Python Intermediate Lesson 20

Python Decorators

Wrap functions to add behavior while preserving clean reusable code.

What Is A Decorator?

A decorator is a function that takes another function and returns a new function with extra behavior. Decorators are useful when you want to add the same behavior to many functions without copying code.

def simple_decorator(func):
    def wrapper():
        print("Before")
        func()
        print("After")
    return wrapper

The wrapper function controls what happens before and after the original function.

Using The @ Syntax

The @decorator_name syntax is a shortcut.

@simple_decorator
def greet():
    print("Hello")

This is similar to writing:

greet = simple_decorator(greet)

Now calling greet() actually calls the wrapper returned by the decorator.

Handling Arguments

Most real decorators need to accept arguments for the wrapped function.

def log_call(func):
    def wrapper(*args, **kwargs):
        print("Calling function")
        return func(*args, **kwargs)
    return wrapper

*args collects positional arguments, and **kwargs collects keyword arguments.

Preserving Function Metadata

Use functools.wraps so the wrapper keeps the original function’s name and documentation.

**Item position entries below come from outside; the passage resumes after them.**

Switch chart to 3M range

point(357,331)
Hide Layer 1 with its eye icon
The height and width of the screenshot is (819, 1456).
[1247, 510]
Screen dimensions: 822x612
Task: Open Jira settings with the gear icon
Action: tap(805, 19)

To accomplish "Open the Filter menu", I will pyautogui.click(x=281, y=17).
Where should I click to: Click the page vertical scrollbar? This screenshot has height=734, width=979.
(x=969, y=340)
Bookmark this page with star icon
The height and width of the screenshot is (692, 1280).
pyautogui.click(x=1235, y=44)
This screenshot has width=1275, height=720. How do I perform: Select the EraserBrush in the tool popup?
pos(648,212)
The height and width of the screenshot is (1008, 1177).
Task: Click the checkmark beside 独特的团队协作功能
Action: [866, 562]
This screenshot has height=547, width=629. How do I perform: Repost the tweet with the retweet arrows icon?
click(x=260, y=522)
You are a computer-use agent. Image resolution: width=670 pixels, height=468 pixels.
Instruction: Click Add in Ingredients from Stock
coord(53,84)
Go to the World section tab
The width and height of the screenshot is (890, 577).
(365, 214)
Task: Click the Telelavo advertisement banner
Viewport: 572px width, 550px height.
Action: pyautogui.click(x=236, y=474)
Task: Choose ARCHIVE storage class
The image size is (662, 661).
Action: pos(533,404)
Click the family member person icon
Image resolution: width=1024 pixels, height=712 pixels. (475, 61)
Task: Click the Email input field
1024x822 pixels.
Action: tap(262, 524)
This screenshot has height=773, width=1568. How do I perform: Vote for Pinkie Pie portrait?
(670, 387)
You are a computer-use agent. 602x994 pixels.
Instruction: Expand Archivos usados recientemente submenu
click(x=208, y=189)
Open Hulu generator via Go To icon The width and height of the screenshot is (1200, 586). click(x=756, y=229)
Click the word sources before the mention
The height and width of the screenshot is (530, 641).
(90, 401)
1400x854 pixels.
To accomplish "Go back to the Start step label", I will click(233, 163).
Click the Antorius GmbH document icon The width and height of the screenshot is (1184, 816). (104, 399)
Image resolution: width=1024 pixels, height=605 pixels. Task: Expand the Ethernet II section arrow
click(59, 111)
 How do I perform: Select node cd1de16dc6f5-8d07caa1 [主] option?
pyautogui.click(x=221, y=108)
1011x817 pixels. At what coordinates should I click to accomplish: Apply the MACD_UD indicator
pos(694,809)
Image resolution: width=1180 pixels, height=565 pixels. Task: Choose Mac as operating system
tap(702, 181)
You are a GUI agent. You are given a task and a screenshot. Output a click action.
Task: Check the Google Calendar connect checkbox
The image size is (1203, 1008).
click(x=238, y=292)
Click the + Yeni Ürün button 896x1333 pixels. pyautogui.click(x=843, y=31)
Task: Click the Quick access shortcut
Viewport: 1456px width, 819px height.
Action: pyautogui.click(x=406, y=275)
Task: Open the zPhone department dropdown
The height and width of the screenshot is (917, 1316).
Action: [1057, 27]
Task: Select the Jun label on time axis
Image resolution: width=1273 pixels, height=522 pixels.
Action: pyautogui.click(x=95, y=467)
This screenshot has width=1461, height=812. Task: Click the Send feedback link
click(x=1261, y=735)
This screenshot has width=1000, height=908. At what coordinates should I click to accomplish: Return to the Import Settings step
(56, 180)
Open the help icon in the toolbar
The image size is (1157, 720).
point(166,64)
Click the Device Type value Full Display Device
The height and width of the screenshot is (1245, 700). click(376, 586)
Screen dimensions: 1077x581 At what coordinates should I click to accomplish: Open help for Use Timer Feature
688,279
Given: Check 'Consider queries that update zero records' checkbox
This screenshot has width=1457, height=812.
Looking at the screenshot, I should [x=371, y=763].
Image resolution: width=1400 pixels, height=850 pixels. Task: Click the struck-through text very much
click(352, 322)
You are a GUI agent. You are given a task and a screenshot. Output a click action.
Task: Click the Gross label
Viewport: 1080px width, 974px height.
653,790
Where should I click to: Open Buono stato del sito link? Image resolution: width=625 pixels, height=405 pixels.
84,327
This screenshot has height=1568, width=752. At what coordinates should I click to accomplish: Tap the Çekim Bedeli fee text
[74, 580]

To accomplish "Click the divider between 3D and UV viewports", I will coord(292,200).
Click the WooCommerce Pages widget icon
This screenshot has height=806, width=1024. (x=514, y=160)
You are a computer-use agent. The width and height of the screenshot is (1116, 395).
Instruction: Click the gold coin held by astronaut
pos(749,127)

from functools import wraps

def log_call(func):
    @wraps(func)
    def wrapper(*args, **kwargs):
        print("Calling function")
        return func(*args, **kwargs)
    return wrapper

This helps debugging and documentation tools.

When Decorators Help

Decorators are common for logging, timing, access checks, caching, validation, and framework behavior. They are powerful, but they can also make code harder to trace if overused.

Use a decorator when the added behavior is reusable and separate from the main purpose of the function.

Common Mistakes

A common mistake is forgetting to return the wrapper from the decorator. Another is forgetting to return the original function’s result from inside the wrapper.

def wrapper(*args, **kwargs):
    func(*args, **kwargs)

If the wrapped function returns a value, this wrapper loses it. Use:

return func(*args, **kwargs)

Quick Summary

  • A decorator wraps a function with extra behavior.
  • @decorator is shorthand for reassigning the function.
  • A wrapper usually calls the original function.
  • Use *args and **kwargs to support flexible arguments.
  • Use functools.wraps to preserve metadata.
  • Return the wrapped function’s result when needed.